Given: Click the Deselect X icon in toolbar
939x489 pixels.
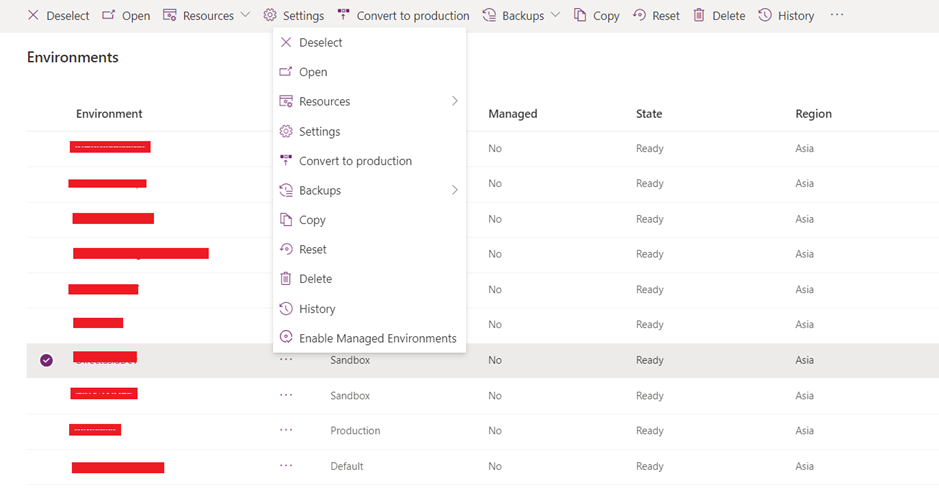Looking at the screenshot, I should tap(33, 16).
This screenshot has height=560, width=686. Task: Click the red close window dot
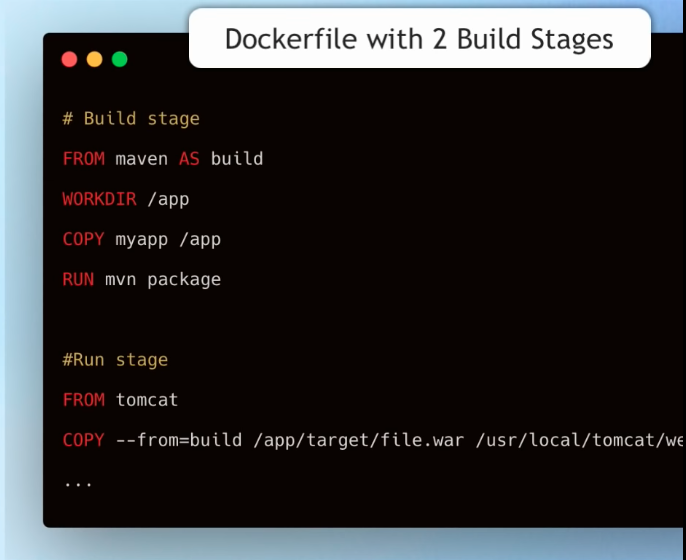69,59
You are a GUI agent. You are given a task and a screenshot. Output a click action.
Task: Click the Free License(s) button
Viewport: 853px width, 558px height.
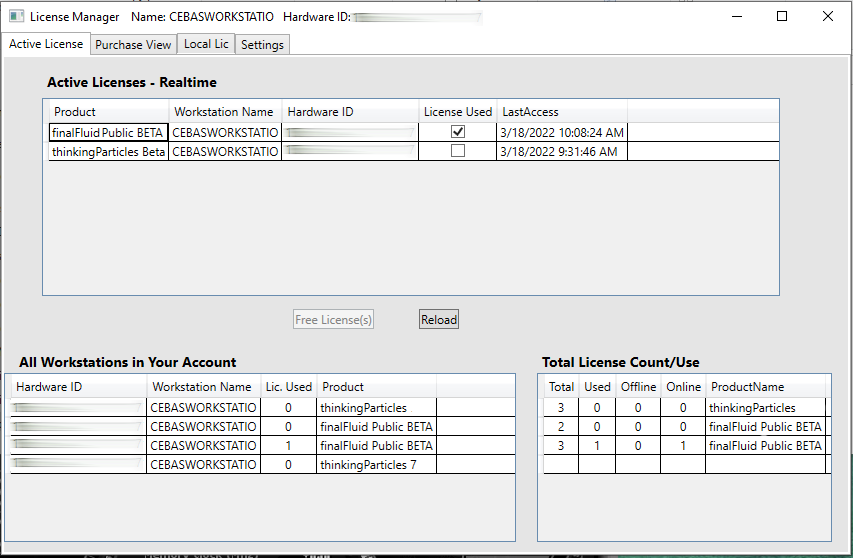334,320
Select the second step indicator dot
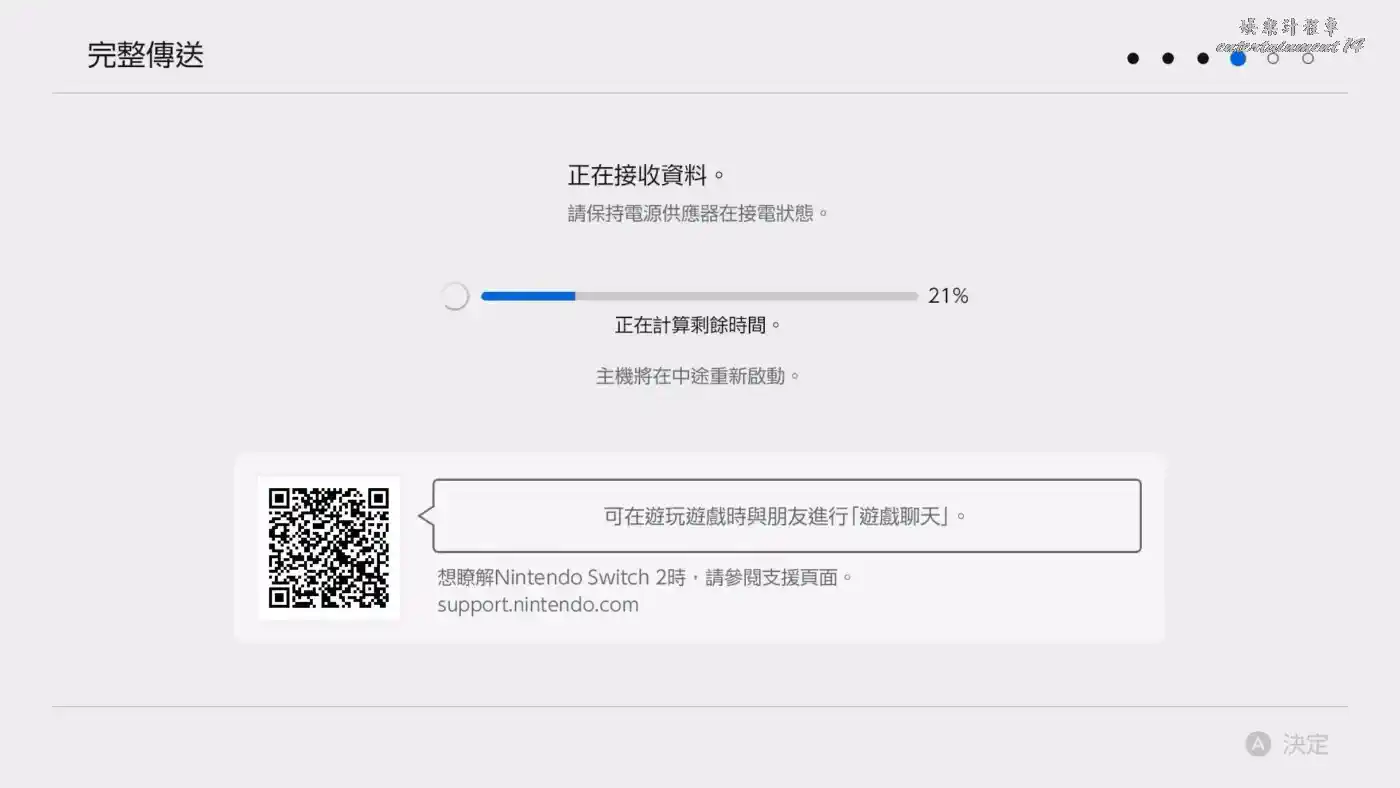 point(1168,58)
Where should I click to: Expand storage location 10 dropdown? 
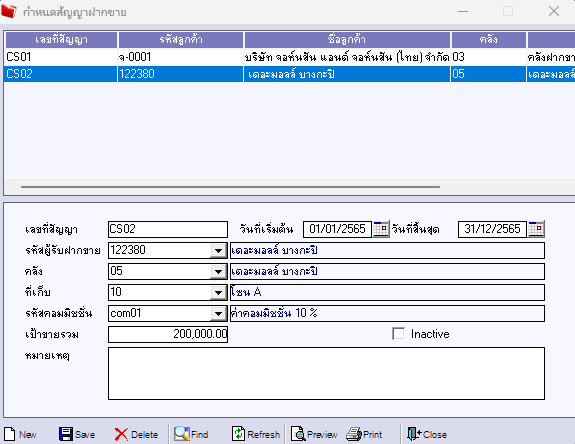click(219, 293)
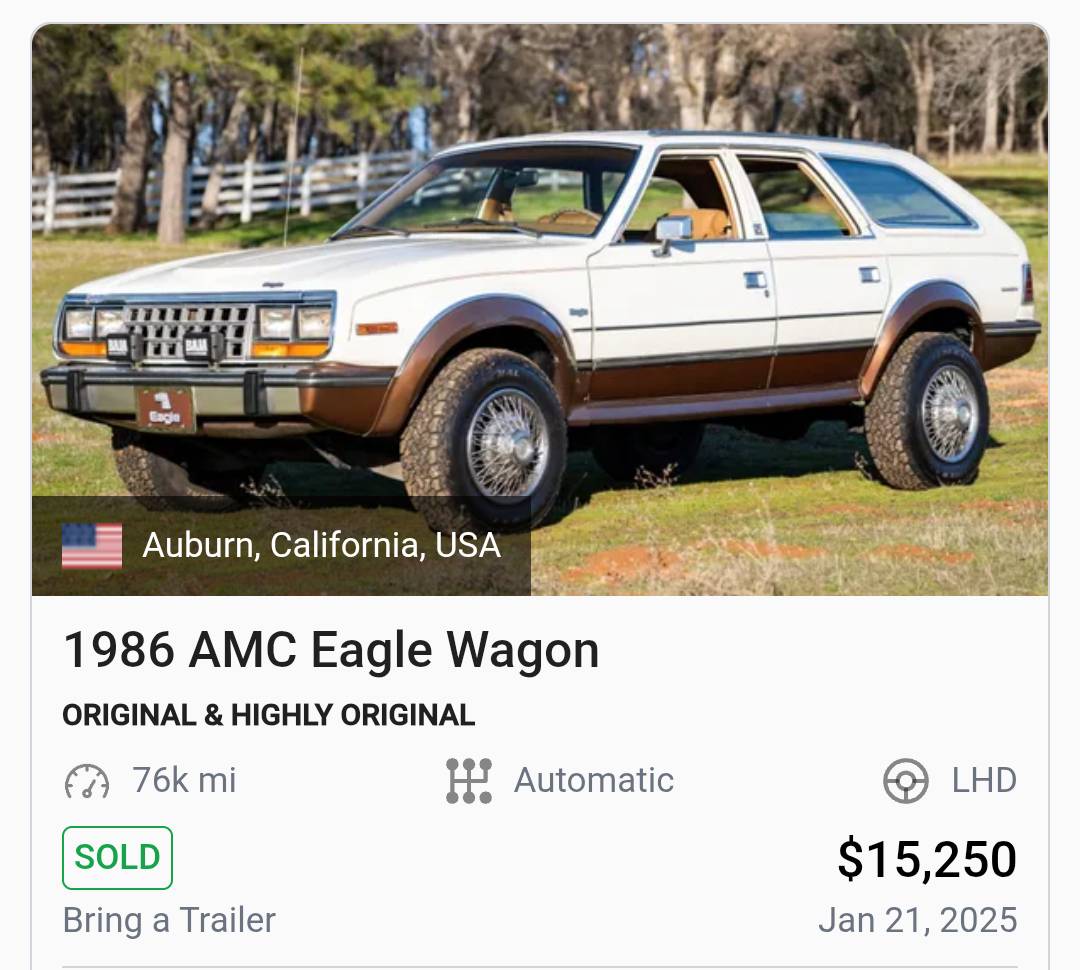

# ASSIGNED TASK
Skip the images and set down the rest of the data unchanged.

# REPLY TO THE TASK
Given: Click the Deselect X icon in toolbar
939x489 pixels.
Looking at the screenshot, I should tap(33, 16).
This screenshot has height=560, width=686. Task: Click the red close window dot
69,59
You are a GUI agent. You are given a task and a screenshot. Output a click action.
Task: Click the Free License(s) button
Viewport: 853px width, 558px height.
334,320
Select the second step indicator dot
 point(1168,58)
Where should I click to: Expand storage location 10 dropdown? 
click(219, 293)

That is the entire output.